#### Task to carry out:
Report back every line from the entries below in which the word "computer" occurs.
*** Begin section ***
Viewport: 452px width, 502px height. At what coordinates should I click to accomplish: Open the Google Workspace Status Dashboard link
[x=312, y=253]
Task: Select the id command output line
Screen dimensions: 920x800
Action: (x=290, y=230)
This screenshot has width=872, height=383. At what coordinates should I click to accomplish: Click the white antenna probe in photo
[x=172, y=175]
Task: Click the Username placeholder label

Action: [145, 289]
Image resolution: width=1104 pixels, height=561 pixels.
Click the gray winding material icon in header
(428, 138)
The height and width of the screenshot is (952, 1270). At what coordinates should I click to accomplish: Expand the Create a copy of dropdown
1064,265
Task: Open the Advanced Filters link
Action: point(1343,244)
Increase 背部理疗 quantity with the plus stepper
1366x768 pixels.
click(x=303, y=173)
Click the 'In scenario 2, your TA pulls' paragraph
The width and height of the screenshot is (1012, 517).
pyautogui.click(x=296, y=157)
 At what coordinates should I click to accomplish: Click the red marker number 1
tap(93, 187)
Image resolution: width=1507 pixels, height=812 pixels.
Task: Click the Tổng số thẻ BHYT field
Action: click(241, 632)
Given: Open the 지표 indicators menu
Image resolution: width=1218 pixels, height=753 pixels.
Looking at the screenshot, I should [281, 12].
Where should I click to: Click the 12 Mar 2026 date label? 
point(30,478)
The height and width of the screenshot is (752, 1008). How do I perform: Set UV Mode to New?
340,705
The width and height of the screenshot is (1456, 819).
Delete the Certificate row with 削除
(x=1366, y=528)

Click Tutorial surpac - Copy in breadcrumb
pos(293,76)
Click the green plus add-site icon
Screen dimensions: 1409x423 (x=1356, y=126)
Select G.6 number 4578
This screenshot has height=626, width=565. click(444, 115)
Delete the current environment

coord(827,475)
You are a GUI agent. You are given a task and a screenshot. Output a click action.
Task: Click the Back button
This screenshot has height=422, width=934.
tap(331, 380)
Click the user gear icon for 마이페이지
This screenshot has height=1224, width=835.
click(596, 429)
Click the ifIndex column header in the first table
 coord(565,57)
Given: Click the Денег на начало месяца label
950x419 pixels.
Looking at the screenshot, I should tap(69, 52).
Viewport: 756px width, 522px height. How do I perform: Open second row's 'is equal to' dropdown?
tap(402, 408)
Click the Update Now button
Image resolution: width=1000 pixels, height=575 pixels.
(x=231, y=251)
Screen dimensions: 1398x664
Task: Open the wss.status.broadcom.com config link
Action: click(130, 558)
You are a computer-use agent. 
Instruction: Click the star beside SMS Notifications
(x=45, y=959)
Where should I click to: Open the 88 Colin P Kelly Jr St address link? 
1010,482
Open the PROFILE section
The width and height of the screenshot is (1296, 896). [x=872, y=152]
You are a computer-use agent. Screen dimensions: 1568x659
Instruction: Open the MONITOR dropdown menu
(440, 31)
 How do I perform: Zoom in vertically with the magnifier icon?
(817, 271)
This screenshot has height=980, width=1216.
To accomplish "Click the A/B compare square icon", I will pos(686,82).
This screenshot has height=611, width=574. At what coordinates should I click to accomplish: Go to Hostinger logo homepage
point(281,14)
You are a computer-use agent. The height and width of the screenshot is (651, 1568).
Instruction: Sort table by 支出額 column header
*** End section ***
#### Answer:
You are a computer-use agent. 
You are a computer-use agent. Screen dimensions: 1568x659
You are a computer-use agent. The height and width of the screenshot is (651, 1568).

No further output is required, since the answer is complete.